[[ PASSAGE open ]]

- Born: 9 February 1828 Warminster
- Died: 24 February 1891 (aged 63) Kensington
- Known for: CRE in Gibraltar
- Spouse: Jane
- Children: 1

= Philip Ravenhill =

Major-General Philip Ravenhill (9 February 1828 – 24 February 1891) was a Royal Engineer who rose to be their commander in Gibraltar.

==Life==
Ravenhill was born at the Manor House in Warminster in 1828, the second son of John Ravenhill and Sophia Harriet (born Ripley). John Ravenhill was the Chairman of the North Wiltshire Banking Company; he later moved to Ashton Gifford House and was High Sheriff of Wiltshire for 1870.

After receiving his commission in 1846, Ravenhill was sent to Plymouth and then to Malta where he married Jane Carter – who came from a notable Royal Navy family – on 31 March 1853 at St. Paul's Anglican Cathedral, Valletta.

In 1854 he was at the Crimea taking part in the Battle of Alma, the Battle of Inkerman and the Siege of Sebastapol. He had to return to the UK in 1855 with a throat infection.

After a brief desk job, he supervised the building of the Royal Victoria Hospital, Southampton. His tasks included arranging for Queen Victoria to lay the foundation stone on 19 May 1856.

[[ PASSAGE closed ]]

▸ **EXERCISE SET**
1) List the military engagements in the Crimea that the Ravenhill biography says he took part in during 1854.
2) Echo the Ravenhill biography word for word from "- Born: 9 February" up to and including "Wiltshire for 1870.".
3) According to the Ravenhill biography, where did Ravenhill marry Jane Carter?

[[ RECORDED DATA open ]]

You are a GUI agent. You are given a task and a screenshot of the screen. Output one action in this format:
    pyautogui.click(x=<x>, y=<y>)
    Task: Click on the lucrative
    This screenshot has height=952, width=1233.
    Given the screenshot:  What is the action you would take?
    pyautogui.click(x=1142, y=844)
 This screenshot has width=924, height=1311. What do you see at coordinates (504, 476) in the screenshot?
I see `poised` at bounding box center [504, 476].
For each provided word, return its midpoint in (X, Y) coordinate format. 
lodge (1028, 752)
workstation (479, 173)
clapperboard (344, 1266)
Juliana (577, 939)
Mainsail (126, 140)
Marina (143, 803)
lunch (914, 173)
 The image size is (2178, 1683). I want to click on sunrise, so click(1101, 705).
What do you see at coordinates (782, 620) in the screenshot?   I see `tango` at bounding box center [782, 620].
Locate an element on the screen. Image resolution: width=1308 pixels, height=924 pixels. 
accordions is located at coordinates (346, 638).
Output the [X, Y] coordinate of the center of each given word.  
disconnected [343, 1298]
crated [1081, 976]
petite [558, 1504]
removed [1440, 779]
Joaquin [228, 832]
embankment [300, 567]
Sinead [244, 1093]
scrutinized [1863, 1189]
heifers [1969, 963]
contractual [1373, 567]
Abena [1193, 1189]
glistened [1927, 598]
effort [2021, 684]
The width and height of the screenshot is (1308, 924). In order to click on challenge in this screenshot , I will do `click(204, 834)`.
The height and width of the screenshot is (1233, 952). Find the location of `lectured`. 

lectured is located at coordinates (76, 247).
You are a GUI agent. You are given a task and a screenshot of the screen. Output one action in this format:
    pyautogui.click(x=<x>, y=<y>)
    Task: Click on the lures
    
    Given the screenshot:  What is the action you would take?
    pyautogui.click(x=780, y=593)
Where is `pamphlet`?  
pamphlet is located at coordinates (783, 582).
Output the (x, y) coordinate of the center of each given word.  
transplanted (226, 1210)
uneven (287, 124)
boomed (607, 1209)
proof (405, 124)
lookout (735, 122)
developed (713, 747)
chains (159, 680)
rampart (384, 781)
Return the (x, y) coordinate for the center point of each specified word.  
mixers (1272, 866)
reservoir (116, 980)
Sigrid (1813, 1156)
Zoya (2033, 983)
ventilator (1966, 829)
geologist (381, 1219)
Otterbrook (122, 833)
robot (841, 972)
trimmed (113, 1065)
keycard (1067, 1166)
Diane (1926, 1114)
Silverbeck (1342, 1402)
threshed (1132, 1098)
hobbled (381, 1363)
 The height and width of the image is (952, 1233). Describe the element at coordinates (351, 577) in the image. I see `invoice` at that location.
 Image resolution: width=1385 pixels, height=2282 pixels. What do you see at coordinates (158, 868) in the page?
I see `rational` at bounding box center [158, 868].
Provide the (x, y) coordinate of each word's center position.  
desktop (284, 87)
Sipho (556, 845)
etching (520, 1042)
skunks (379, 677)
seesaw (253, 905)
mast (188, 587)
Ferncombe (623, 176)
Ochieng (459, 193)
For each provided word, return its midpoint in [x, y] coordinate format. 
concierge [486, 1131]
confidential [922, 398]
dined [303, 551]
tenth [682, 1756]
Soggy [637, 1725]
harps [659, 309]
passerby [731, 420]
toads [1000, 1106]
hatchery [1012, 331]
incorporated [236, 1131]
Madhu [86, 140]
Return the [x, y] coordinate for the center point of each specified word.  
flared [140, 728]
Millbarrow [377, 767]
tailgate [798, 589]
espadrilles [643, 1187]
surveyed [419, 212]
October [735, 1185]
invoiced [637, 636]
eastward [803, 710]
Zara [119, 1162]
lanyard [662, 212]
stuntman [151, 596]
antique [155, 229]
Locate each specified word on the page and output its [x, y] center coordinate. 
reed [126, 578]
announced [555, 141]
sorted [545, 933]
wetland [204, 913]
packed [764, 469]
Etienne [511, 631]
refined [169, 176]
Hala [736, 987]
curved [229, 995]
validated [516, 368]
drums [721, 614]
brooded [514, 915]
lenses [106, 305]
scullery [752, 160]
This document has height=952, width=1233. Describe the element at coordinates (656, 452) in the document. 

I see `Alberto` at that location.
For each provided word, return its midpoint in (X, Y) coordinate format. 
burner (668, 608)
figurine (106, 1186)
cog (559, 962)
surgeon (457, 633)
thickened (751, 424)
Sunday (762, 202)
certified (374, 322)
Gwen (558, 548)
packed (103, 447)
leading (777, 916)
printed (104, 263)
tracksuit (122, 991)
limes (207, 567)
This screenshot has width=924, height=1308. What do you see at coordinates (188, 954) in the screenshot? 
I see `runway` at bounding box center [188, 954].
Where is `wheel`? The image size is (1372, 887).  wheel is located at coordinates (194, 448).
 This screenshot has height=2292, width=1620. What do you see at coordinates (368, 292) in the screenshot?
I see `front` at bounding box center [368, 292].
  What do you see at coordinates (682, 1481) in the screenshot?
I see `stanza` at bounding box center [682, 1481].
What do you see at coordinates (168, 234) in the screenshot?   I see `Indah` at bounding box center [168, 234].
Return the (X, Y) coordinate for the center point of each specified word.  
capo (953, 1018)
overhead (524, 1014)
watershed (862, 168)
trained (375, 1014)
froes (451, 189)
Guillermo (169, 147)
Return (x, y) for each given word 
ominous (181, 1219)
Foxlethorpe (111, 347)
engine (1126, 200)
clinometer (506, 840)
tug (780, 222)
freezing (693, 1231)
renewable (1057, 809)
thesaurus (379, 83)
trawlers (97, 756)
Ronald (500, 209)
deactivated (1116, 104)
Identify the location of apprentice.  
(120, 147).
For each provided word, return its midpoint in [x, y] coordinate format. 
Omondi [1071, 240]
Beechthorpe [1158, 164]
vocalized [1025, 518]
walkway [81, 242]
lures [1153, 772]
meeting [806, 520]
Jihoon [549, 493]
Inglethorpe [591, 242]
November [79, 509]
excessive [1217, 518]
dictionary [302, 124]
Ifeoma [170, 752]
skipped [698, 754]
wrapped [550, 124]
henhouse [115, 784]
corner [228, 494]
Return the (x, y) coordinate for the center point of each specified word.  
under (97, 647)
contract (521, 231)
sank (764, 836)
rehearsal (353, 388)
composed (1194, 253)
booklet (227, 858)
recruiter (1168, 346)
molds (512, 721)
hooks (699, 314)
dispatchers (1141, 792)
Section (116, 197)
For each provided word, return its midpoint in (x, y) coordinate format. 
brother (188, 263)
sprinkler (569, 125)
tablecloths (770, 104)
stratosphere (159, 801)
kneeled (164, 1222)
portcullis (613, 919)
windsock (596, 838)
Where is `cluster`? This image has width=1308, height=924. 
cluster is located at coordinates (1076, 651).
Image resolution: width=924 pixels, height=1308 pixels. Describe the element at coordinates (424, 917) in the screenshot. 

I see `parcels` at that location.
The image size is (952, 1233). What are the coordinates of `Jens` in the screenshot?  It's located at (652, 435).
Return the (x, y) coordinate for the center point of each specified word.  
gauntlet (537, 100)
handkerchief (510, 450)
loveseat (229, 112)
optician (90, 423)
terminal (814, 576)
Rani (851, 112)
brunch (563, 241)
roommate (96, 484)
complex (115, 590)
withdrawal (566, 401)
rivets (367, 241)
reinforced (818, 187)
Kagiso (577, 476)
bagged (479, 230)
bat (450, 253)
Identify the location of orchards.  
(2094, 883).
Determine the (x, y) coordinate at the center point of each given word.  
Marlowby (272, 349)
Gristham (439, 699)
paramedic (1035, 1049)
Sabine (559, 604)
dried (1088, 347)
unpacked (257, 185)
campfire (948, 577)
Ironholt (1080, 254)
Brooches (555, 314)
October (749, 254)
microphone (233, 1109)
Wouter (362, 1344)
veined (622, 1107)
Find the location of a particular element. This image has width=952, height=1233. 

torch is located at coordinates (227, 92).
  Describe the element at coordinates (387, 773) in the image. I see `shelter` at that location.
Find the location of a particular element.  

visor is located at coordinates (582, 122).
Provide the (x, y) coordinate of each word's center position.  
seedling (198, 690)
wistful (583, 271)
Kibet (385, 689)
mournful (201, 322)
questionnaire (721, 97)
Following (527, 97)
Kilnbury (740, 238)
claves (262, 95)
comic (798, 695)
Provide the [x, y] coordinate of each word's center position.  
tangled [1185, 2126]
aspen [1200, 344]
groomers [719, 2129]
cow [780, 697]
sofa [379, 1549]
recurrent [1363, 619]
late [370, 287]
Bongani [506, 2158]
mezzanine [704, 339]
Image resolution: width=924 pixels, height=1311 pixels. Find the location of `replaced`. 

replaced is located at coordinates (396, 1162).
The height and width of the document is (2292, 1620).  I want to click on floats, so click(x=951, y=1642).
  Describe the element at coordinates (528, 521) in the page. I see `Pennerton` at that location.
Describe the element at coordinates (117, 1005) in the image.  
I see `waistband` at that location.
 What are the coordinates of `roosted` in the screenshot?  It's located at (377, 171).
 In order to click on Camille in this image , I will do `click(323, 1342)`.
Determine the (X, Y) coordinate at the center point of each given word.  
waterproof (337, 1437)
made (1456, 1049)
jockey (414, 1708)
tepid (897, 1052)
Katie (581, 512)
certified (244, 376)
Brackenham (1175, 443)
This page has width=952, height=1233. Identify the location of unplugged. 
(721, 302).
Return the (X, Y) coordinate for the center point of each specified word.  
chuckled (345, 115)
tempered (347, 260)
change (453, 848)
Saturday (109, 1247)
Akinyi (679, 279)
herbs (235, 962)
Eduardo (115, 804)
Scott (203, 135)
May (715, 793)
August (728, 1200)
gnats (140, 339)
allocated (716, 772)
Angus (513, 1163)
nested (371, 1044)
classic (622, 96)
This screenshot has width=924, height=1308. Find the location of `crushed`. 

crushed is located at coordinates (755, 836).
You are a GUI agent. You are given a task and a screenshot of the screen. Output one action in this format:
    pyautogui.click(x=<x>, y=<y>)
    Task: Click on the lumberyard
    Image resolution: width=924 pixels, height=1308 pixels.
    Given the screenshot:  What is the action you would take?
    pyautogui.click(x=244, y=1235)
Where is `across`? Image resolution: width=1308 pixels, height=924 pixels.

[[ RECORDED DATA closed ]]

▸ **RESPONSES PER TASK**
1) Battle of Alma; Battle of Inkerman; Siege of Sebastapol

2)
- Born: 9 February 1828 Warminster
- Died: 24 February 1891 (aged 63) Kensington
- Known for: CRE in Gibraltar
- Spouse: Jane
- Children: 1

= Philip Ravenhill =

Major-General Philip Ravenhill (9 February 1828 – 24 February 1891) was a Royal Engineer who rose to be their commander in Gibraltar.

==Life==
Ravenhill was born at the Manor House in Warminster in 1828, the second son of John Ravenhill and Sophia Harriet (born Ripley). John Ravenhill was the Chairman of the North Wiltshire Banking Company; he later moved to Ashton Gifford House and was High Sheriff of Wiltshire for 1870.

3) He married her at St. Paul's Anglican Cathedral, Valletta, in Malta.